──────── Listed entries
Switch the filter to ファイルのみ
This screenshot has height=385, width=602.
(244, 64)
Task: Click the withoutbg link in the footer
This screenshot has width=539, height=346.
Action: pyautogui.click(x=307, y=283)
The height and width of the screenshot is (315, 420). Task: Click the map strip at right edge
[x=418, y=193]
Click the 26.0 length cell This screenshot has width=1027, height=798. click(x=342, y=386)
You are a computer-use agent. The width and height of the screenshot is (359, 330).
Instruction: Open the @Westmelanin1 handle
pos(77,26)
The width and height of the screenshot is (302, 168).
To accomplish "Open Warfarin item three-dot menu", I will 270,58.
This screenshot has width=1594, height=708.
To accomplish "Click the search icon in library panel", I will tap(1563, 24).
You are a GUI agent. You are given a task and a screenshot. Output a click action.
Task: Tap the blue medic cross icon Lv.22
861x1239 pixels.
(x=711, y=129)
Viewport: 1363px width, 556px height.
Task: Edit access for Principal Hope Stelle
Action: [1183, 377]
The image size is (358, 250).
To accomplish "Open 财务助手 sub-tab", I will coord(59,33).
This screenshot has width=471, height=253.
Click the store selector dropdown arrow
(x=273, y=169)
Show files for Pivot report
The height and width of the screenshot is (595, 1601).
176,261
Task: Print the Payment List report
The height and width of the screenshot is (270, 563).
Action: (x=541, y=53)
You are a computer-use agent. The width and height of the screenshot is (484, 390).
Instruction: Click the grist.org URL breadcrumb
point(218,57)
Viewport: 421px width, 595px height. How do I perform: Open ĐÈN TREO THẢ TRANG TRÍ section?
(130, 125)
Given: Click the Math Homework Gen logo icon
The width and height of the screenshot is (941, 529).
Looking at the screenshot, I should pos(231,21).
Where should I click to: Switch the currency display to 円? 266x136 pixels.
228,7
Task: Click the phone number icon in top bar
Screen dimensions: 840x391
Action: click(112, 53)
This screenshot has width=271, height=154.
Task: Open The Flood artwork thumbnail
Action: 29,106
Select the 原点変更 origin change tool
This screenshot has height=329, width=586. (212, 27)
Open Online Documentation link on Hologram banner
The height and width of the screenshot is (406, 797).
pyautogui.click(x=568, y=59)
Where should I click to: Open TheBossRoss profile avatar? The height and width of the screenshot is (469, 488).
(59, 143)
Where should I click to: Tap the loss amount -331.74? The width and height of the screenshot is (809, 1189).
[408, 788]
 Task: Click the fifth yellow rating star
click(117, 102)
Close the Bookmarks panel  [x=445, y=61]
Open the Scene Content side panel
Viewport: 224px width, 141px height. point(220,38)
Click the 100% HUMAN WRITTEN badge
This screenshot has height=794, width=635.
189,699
────────────────
## To do
Beginning of the records through the line with "This screenshot has width=471, height=253.": return that span exactly and stop there.

## Written answer
Switch the filter to ファイルのみ
This screenshot has height=385, width=602.
(244, 64)
Task: Click the withoutbg link in the footer
This screenshot has width=539, height=346.
Action: pyautogui.click(x=307, y=283)
The height and width of the screenshot is (315, 420). Task: Click the map strip at right edge
[x=418, y=193]
Click the 26.0 length cell This screenshot has width=1027, height=798. click(x=342, y=386)
You are a computer-use agent. The width and height of the screenshot is (359, 330).
Instruction: Open the @Westmelanin1 handle
pos(77,26)
The width and height of the screenshot is (302, 168).
To accomplish "Open Warfarin item three-dot menu", I will 270,58.
This screenshot has width=1594, height=708.
To accomplish "Click the search icon in library panel", I will tap(1563, 24).
You are a GUI agent. You are given a task and a screenshot. Output a click action.
Task: Tap the blue medic cross icon Lv.22
861x1239 pixels.
(x=711, y=129)
Viewport: 1363px width, 556px height.
Task: Edit access for Principal Hope Stelle
Action: [1183, 377]
The image size is (358, 250).
To accomplish "Open 财务助手 sub-tab", I will coord(59,33).
This screenshot has width=471, height=253.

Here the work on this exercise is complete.